• _Document excerpt_:
** begin **
Undefined offset notice because of array definition in php

Question

I try to define an array, but although having read all of the suggestion here, I still got an error notice when execute.

My form consist among everything else, field min which define the number of textareas in

<input type="text" name="min[1]">

My PHP file has:

<?php
$min = $_POST['min'];
$area = array();

for($j=1; $j=<$length; $j++) {
if($_POST['row'][$j] != "") {

    if(($_POST['min'][$j])!="") {
    for($k=1;$k<=$min[$j];$k++) {
    $area[$j] .= '<textarea name="label'.$j.$k.'" rows="3"' ></textarea>';
    }}
    if(($_POST['min'][$j])=="") {
    $area[$j] = '<textarea name="label'.$j.$k.'" rows="3"'" ></textarea>';
    }
    $blah .= $j.') '.$row[$j].'<br/>'.$area[$j].'<div id="inner'.$j.'"></div><br/><br/>';
}}

I can see that the problem is in array, because the script try to locate the keys which are not there. So how to defne this in advance... This works but it's no solution as you can se:

$area = array("","","","","","","","","","","","","","","","","","","","","","","","","","","","","","","","","","","","","","","","",);

Answer 1

$length is not initialized...

In PHP the first array index is 0.

You could iterate through array with the foreach operator.

If you copy $_POST['min'] in $min , use it. stop using $_POST['min'] it's confusing.

Answer 2

You need to check if that array element exists before you check its value.

Change

if(($_POST['min'][$j])!="") {

to

if(isset($_POST['min'][$j]) && $_POST['min'][$j])!="") {
** end **
• _Jobs_:
**1)** List every distinct variable name beginning with "$" that appears in the code block starting with "<?php" in the PHP forum thread.
**2)** Rewrite the passage of the PHP forum thread that opens with the words "In PHP the first" and ends after "using $_POST['min'] it's confusing.", putting "foreach loop" in place of "foreach operator".

• _Extracted material_:
** begin **
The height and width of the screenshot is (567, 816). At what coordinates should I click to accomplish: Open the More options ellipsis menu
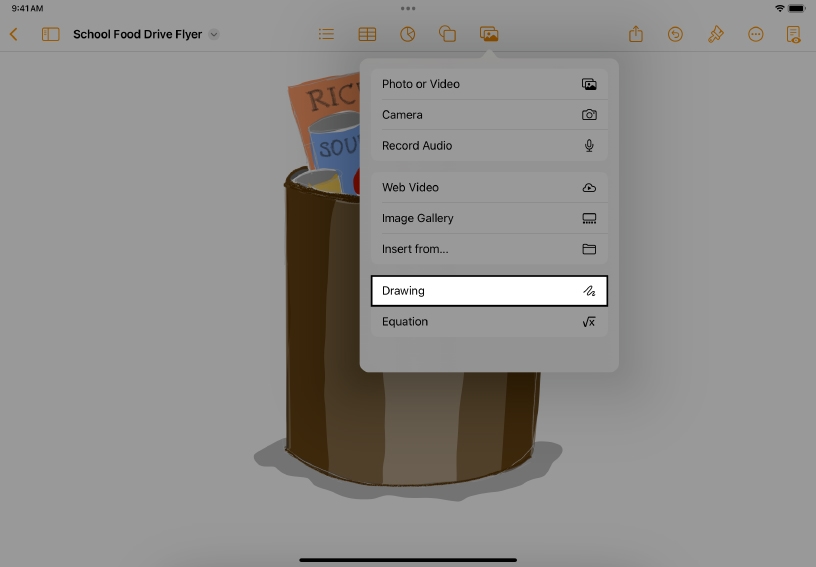[x=756, y=34]
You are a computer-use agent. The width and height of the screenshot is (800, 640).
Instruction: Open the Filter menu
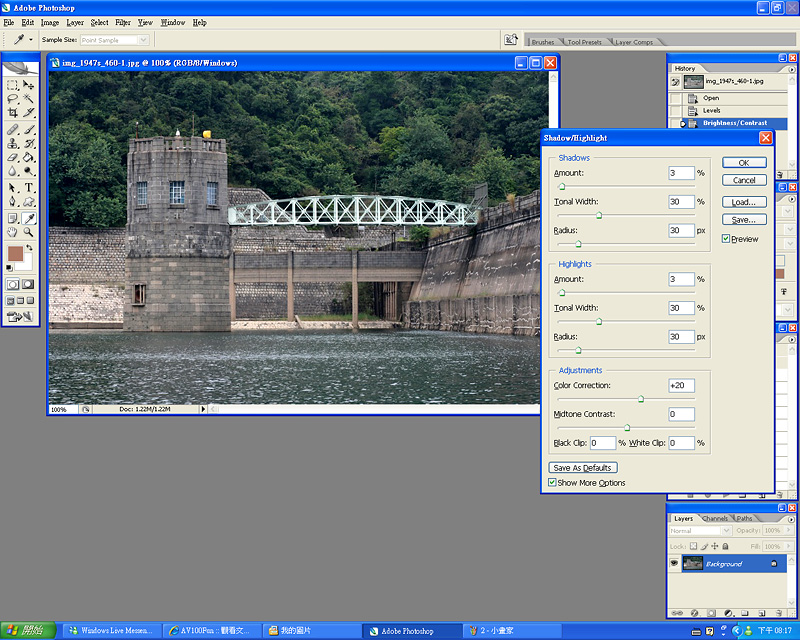point(123,22)

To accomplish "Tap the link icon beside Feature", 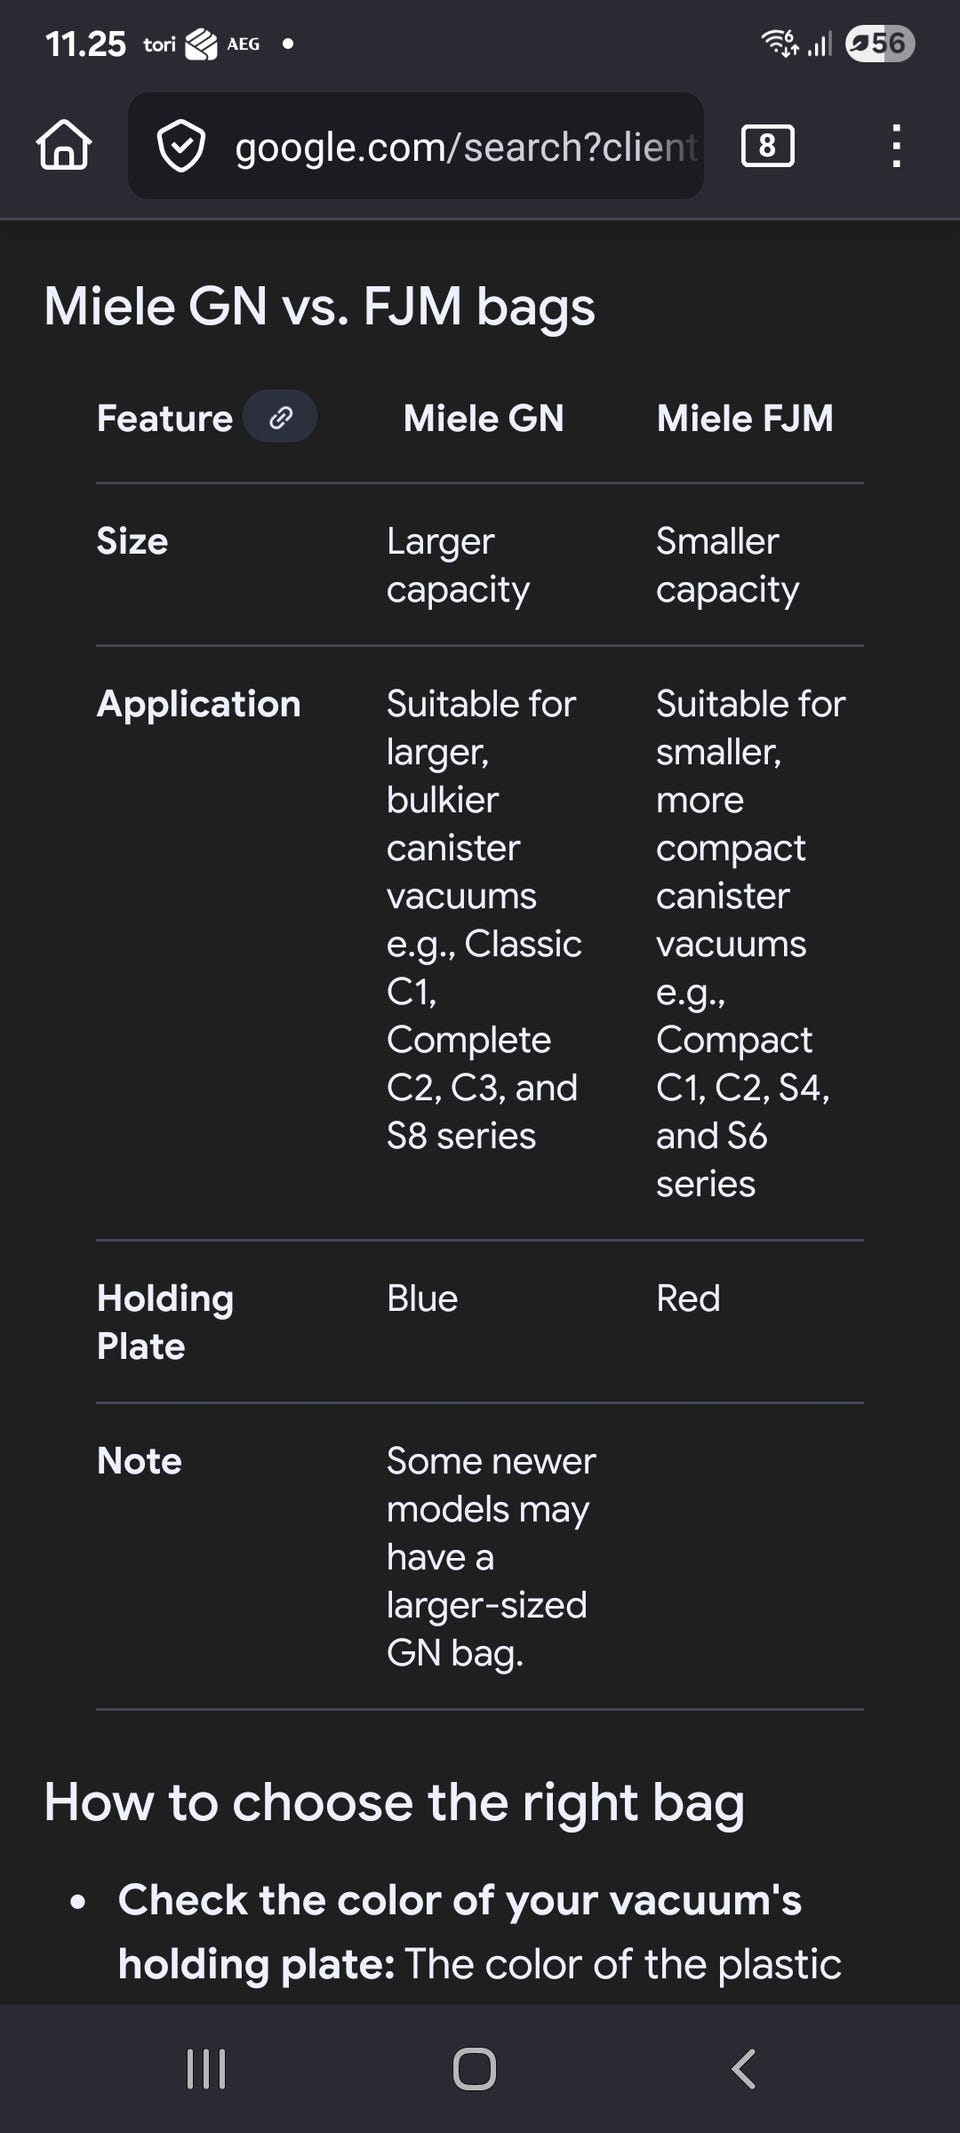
** end **
• _Task responses_:
**1)** $min, $_POST, $area, $j, $length, $k, $blah, $row

**2)**
In PHP the first array index is 0.

You could iterate through array with the foreach loop.

If you copy $_POST['min'] in $min , use it. stop using $_POST['min'] it's confusing.